- READING TEXT -

● ● ● ● ●

The Edge EX irons will be separated by consistent 4-degree gaps, and start at a 44-degree pitching wedge and going to a 20-degree 4-iron.
Seven-piece (4-PW) sets will be priced at $800.00 with a choice of premium steel and graphite shaft options.
Six and five-piece sets with also be available for $720 for 5-PW and $630 for 6-PW for golfers that would like to build a combo set with either the Ben Hogan UiHI utility or VKTR hybrids — priced individually.
Edge EX irons are available for purchase exclusively at www.BenHoganGolf.com.
The ‘knock down’ bag – GolfWRXers discuss
In our forums, our members have been discussing a theory and strategy often employed by Phil Mickelson. WRXer ‘ExtraStiff’ kicks off the thread saying:
“In one of Phil Mickelson’s 2021 Masters interviews, he says he considers going game improvement irons around Augusta because high and spinny/attacking is usually the shot of choice. But he uses less forgiving clubs at a lot of other venues cause he is hitting ‘knock down shots’,… taking a couple of clubs extra, and taking some speed off it to keep trajectory and spin low so wind and such is less of a factor.
Anybody here playing two sets of irons for this reason, or have any thoughts? Are there any other pros that have suggested this philosophy?”
And our members have been sharing their thoughts on the strategy in our forum.
Here are a few posts from the thread, but make sure to check out the entire discussion and have your say at the link below.
- jvincent: “Phil is the ultimate WRXer. That said, he actually has the skill to pull this off. I’d say there may be a handful of guys on here who actually have enough skill to do this kind of thing.”
- acemandrake: “Ben Hogan said he always used more club on approach shots. That way, his swing never changed. He also liked to aim for the middle of the green.”
- PEI_Golfer: “This just seems like Phil being Phil and overthinking something. He is talented enough that if he wanted to hit it higher, he would just hit it higher. It is almost like trying to give yourself an excuse for poor play with the clubs he is supposed to be the most comfortable with.”
- cardoustie: “I have more success with smaller short irons (7-PW) … and I hit a load of knockdowns … it’s my preferred shot inside 155. I have 9 sets of irons right now but no full set of SG!”

● ● ● ● ●

- TO DO -
Reproduce the whole golf article above, word for word and with nothing left out.

Saved entries:

● ● ● ● ●

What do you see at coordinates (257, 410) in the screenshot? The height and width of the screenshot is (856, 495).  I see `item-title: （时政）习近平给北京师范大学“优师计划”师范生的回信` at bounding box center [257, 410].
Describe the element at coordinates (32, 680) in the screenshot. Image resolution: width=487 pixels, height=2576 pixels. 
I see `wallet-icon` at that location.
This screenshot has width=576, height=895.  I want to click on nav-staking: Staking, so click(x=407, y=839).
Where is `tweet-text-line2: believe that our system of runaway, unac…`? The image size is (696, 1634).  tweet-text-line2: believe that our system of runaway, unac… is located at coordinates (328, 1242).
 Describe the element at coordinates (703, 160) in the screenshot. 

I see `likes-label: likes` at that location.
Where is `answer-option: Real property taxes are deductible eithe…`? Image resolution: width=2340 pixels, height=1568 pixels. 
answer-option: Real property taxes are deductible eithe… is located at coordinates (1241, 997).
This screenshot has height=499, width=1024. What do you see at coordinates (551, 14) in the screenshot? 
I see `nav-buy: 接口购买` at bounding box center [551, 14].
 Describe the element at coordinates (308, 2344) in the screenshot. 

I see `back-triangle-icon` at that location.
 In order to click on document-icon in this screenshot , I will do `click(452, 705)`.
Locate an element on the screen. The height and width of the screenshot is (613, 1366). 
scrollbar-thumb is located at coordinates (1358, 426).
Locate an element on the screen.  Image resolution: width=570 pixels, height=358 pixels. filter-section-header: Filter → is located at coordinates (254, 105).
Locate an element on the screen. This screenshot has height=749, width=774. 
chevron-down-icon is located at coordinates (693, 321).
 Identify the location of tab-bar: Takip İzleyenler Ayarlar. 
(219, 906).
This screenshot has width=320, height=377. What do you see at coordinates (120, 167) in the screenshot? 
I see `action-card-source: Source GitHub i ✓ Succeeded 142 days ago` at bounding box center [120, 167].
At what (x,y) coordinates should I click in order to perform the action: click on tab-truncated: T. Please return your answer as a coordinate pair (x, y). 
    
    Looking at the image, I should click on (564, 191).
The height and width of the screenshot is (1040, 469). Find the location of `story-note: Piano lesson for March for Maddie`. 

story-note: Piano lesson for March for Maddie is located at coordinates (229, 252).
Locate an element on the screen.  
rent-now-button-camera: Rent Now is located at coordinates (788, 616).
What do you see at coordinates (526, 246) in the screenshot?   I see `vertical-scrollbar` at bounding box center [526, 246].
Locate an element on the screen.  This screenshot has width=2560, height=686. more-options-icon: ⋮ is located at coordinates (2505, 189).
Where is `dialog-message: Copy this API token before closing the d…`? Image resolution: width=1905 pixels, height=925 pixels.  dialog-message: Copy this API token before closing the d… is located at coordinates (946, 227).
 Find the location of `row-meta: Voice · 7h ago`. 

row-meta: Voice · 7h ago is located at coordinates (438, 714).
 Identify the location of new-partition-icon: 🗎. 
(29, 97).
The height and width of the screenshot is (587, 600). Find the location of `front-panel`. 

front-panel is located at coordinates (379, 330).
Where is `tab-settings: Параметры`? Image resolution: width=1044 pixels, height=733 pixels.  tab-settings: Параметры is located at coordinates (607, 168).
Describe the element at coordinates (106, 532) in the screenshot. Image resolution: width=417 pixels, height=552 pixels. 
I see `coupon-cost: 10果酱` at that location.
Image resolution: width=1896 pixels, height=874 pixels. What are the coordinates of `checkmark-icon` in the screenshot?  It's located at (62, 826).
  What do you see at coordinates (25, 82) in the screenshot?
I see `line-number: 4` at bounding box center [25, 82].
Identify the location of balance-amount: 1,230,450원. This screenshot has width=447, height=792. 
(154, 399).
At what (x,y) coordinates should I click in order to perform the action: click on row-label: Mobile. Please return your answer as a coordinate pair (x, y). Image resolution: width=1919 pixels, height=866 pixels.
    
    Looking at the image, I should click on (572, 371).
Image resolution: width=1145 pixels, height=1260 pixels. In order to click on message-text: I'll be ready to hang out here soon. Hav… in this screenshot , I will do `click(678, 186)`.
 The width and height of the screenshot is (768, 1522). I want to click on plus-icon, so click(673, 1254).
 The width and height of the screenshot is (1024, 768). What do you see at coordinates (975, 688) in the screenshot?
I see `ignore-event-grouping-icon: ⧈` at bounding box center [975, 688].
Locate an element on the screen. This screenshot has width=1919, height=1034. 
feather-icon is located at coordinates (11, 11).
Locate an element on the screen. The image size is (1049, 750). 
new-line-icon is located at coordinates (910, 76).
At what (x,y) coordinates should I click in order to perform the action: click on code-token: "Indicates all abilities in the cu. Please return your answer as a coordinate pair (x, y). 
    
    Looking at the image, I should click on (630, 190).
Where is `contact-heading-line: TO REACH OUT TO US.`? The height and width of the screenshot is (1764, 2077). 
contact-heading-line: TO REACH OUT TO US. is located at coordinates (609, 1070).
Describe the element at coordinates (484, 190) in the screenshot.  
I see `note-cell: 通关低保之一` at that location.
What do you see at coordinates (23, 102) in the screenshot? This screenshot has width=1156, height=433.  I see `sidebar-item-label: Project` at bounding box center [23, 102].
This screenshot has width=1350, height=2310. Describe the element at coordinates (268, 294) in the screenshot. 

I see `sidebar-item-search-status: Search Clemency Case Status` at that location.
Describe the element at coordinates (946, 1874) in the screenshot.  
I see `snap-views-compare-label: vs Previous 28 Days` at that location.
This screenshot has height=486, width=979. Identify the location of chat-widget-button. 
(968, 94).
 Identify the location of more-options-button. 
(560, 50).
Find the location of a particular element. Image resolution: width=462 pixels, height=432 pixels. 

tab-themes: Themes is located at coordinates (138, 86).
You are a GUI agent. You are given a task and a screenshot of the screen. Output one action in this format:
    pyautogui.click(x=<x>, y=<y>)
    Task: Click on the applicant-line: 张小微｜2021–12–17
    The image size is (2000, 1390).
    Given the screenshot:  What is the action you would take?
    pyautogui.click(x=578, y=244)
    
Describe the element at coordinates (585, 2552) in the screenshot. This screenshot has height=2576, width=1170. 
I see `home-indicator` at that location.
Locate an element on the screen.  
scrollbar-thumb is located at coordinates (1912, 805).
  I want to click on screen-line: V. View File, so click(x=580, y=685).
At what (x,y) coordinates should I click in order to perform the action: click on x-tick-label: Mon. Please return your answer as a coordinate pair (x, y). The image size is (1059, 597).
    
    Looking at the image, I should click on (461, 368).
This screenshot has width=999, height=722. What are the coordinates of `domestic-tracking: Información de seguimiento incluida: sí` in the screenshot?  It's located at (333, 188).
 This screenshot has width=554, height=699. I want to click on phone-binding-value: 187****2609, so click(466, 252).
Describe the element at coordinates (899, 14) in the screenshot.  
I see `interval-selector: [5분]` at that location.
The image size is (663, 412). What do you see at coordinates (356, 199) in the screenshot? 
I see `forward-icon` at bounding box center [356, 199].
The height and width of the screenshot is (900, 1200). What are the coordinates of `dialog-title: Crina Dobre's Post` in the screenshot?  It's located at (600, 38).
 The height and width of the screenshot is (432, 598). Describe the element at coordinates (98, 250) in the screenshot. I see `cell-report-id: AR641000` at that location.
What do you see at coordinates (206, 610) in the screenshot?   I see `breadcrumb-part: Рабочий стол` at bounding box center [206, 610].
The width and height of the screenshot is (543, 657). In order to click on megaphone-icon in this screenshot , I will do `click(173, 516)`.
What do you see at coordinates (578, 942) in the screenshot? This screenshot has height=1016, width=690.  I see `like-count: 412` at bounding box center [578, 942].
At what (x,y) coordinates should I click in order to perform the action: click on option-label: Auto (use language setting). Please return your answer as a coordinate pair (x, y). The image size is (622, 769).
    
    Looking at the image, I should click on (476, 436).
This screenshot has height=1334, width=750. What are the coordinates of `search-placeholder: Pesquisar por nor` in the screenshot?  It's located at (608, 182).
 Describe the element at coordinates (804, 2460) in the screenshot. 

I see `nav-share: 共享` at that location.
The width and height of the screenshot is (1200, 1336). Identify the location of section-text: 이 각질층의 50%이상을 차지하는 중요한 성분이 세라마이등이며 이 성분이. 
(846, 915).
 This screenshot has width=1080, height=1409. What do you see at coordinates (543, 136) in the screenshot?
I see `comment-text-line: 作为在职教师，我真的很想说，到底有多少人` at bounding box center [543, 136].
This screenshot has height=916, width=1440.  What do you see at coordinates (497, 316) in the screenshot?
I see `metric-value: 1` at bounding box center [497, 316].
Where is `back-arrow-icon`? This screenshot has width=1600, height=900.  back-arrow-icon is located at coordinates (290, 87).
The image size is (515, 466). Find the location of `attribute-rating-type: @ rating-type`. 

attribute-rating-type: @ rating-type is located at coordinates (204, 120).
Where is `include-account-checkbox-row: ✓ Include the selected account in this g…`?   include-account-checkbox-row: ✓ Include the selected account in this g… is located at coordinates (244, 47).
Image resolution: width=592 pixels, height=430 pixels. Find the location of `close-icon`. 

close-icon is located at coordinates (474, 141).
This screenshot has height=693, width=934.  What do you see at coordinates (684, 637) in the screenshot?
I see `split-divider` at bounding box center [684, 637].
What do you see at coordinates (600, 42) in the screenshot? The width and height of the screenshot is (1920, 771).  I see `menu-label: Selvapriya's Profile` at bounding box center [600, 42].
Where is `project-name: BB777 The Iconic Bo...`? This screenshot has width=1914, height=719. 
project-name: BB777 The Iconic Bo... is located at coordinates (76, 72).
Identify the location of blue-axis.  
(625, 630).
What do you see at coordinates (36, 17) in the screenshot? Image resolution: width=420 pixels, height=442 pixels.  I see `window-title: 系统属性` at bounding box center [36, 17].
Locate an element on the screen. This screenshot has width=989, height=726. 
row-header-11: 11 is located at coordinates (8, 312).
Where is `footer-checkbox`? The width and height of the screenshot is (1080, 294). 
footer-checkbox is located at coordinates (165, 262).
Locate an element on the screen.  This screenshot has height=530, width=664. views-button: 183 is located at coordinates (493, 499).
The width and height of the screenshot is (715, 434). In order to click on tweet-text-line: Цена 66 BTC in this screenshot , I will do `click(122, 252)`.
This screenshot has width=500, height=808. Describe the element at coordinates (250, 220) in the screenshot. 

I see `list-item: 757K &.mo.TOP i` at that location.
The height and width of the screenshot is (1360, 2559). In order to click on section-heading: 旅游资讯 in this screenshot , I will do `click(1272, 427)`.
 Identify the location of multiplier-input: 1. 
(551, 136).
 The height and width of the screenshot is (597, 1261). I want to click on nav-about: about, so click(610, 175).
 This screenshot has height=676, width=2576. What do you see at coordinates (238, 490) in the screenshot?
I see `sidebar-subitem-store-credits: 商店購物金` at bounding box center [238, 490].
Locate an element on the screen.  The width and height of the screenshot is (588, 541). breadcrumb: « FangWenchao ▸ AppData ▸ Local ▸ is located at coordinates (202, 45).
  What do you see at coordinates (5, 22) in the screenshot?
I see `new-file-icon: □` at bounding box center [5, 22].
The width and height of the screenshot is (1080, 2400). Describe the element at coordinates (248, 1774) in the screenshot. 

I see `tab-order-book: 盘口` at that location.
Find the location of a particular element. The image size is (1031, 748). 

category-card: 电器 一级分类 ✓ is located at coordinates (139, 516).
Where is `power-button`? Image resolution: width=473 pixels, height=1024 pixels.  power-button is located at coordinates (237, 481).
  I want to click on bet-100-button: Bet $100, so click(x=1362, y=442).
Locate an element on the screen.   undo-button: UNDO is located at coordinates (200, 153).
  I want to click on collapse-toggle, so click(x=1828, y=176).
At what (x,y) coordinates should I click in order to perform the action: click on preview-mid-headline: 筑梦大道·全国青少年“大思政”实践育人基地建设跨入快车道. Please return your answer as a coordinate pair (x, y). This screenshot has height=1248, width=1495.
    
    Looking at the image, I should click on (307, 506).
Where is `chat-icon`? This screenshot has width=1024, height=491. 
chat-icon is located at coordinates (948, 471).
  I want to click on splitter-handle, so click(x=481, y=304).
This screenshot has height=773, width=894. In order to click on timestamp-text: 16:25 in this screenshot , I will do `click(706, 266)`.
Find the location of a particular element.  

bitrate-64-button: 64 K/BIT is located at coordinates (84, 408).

● ● ● ● ●

- RESULT OF THIS TASK -
The Edge EX irons will be separated by consistent 4-degree gaps, and start at a 44-degree pitching wedge and going to a 20-degree 4-iron.
Seven-piece (4-PW) sets will be priced at $800.00 with a choice of premium steel and graphite shaft options.
Six and five-piece sets with also be available for $720 for 5-PW and $630 for 6-PW for golfers that would like to build a combo set with either the Ben Hogan UiHI utility or VKTR hybrids — priced individually.
Edge EX irons are available for purchase exclusively at www.BenHoganGolf.com.
The ‘knock down’ bag – GolfWRXers discuss
In our forums, our members have been discussing a theory and strategy often employed by Phil Mickelson. WRXer ‘ExtraStiff’ kicks off the thread saying:
“In one of Phil Mickelson’s 2021 Masters interviews, he says he considers going game improvement irons around Augusta because high and spinny/attacking is usually the shot of choice. But he uses less forgiving clubs at a lot of other venues cause he is hitting ‘knock down shots’,… taking a couple of clubs extra, and taking some speed off it to keep trajectory and spin low so wind and such is less of a factor.
Anybody here playing two sets of irons for this reason, or have any thoughts? Are there any other pros that have suggested this philosophy?”
And our members have been sharing their thoughts on the strategy in our forum.
Here are a few posts from the thread, but make sure to check out the entire discussion and have your say at the link below.
- jvincent: “Phil is the ultimate WRXer. That said, he actually has the skill to pull this off. I’d say there may be a handful of guys on here who actually have enough skill to do this kind of thing.”
- acemandrake: “Ben Hogan said he always used more club on approach shots. That way, his swing never changed. He also liked to aim for the middle of the green.”
- PEI_Golfer: “This just seems like Phil being Phil and overthinking something. He is talented enough that if he wanted to hit it higher, he would just hit it higher. It is almost like trying to give yourself an excuse for poor play with the clubs he is supposed to be the most comfortable with.”
- cardoustie: “I have more success with smaller short irons (7-PW) … and I hit a load of knockdowns … it’s my preferred shot inside 155. I have 9 sets of irons right now but no full set of SG!”